---------- SUPPLIED DATA ----------

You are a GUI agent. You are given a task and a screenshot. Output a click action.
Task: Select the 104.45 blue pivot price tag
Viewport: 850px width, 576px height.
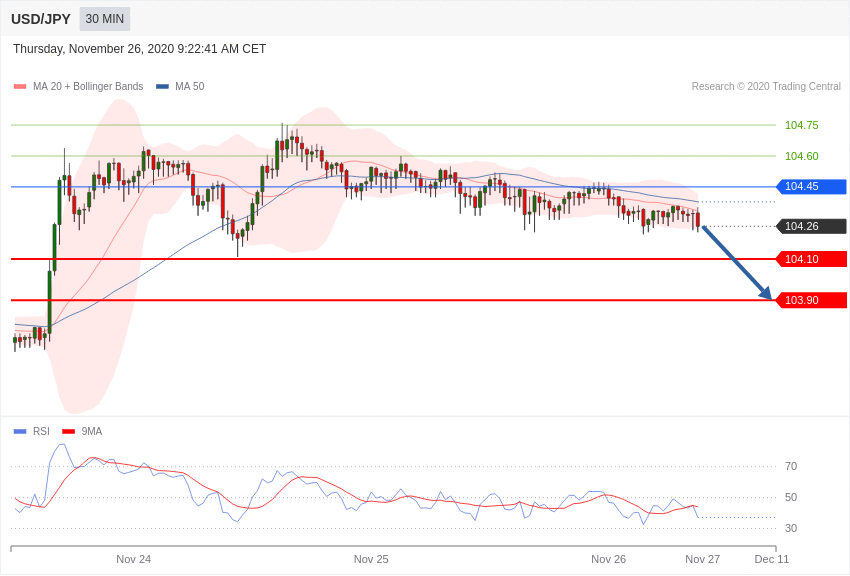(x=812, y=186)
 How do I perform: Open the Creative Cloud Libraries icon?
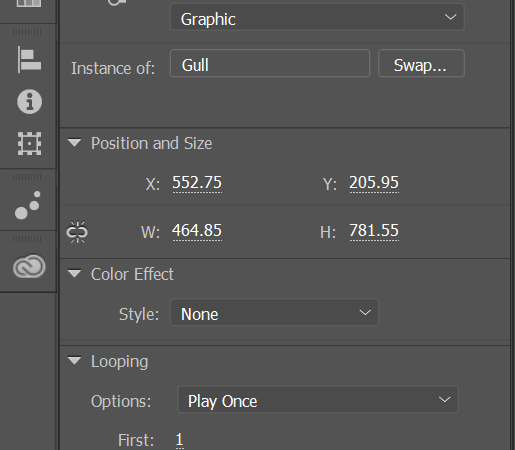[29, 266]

----------

PROBLEM TO WORK ON>
For the data above, return an exact copy that contains no pictures.

SOLVED PROBLEM>
You are a GUI agent. You are given a task and a screenshot. Output a click action.
Task: Select the 104.45 blue pivot price tag
Viewport: 850px width, 576px height.
(x=812, y=186)
 How do I perform: Open the Creative Cloud Libraries icon?
[29, 266]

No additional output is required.